You are viewing a plain text version of this content. The canonical link for it is here.
Posted to user@storm.apache.org by Hasan Riaz <ha...@gmail.com> on 2015/04/22 02:50:30 UTC

New to apache storm

Hello to all,
I am new to apache storm and have been working with it for the last month
or so. We are trying to design a topology wherein:
- A json message is broken up into multiple parts
- each of these parts is processed in a parallel manner
- the results are aggregated via a Grouping Bolt

This topology needs to work in a synchronous and a asynchronous manner,
meaning that the message can be expected synchronously via a DRPC request
or via a message queue(kafka)

I have the following question:
- Is there a way to achieve the above via a single topology or would I need
to have separate topologies?
- Since DRPC is deprecated is it safe to assume that the best way to code
is through the trident abstraction?
- Using storm primitives is there a way to process a message exactly once?

Lastly, in order to monitor whether a topology is running, I have a script
which invokes the rest api as documented by the link
<https://github.com/apache/storm/blob/master/STORM-UI-REST-API.md>, reads
the response of the topology summary and then based on whether the topology
is present or not, starts or stops the topology on a given server. Is this
way prudent? I am using monit to invoke the script.

Thanks in advance for your help

Re: New to apache storm

Posted by "Grant Overby (groverby)" <gr...@cisco.com>.
I haven’t used DRPC, so I can’t speak to it. That said, Kafka is pretty awesome and can do some really jaw dropping performance. If I were you, I’d consider standardizing around Kafka. If that isn’t viable, storm topologies are directional acyclic graphs, so you can merge two streams into a single stream — the illustration on wikipedia is pretty nice http://en.wikipedia.org/wiki/Directed_acyclic_graph.

Generally speaking, synchronous anything in distributed computing is expensive and, imho, to be avoided if possible.

I’m a big fan of trident. I’d use it first unless there is a need for the lower level spout&bolt api.

Trident can be used to guarantee exactly once processing, but keep in mind this has some external requirements. If you’re writing to a database, for example, the writes still need idempotency. Trident helps with this by providing batch ids, which is more performant than natural keys on an individual tuple, but still can be a pain with things such as columnar stores.
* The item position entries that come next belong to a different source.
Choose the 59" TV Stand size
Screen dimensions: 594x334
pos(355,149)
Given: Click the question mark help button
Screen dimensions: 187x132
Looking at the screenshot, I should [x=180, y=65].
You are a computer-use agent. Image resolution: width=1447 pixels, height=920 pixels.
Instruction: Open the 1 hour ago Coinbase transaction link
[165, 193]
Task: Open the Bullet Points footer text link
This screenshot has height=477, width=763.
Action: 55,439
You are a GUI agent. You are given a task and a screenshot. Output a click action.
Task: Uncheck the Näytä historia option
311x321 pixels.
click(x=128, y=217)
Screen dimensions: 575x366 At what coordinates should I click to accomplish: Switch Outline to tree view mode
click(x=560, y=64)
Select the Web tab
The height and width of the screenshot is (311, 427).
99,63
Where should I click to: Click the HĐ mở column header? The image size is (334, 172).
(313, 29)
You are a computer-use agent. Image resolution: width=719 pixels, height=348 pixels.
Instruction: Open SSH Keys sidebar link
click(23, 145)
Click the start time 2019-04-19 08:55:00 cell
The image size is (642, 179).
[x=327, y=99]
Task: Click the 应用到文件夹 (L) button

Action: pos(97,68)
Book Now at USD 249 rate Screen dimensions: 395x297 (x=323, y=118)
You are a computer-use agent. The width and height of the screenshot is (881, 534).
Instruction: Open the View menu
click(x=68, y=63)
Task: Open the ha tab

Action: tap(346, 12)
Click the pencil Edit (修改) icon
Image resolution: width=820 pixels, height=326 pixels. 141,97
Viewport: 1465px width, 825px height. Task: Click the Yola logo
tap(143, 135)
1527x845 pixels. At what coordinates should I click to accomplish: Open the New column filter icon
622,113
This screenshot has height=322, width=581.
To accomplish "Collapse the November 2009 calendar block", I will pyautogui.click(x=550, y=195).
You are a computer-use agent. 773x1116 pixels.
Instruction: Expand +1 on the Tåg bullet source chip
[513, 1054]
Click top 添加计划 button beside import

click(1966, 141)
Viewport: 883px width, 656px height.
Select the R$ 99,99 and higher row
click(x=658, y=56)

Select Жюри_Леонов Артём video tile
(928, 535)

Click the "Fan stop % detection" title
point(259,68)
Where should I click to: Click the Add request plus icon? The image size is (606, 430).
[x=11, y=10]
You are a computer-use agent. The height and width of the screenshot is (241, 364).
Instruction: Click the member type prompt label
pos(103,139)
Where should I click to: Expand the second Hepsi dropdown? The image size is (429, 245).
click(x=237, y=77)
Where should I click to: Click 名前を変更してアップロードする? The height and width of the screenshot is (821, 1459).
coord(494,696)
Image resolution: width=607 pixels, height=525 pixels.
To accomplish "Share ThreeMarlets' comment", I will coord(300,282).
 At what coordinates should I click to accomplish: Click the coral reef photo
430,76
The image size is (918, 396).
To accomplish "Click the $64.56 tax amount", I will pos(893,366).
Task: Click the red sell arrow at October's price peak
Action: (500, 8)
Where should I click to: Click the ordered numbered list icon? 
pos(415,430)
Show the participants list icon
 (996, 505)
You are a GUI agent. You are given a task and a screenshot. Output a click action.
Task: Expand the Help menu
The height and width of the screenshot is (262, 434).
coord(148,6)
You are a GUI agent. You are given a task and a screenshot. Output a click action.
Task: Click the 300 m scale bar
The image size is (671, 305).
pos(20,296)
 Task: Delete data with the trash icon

[http://www.cisco.com/web/europe/images/email/signature/est2014/logo_06.png?ct=1398192119726]

Grant Overby
Software Engineer
Cisco.com<http://www.cisco.com/>
groverby@cisco.com<ma...@cisco.com>
Mobile: 865 724 4910






[http://www.cisco.com/assets/swa/img/thinkbeforeyouprint.gif] Think before you print.

This email may contain confidential and privileged material for the sole use of the intended recipient. Any review, use, distribution or disclosure by others is strictly prohibited. If you are not the intended recipient (or authorized to receive for the recipient), please contact the sender by reply email and delete all copies of this message.

Please click here<http://www.cisco.com/web/about/doing_business/legal/cri/index.html> for Company Registration Information.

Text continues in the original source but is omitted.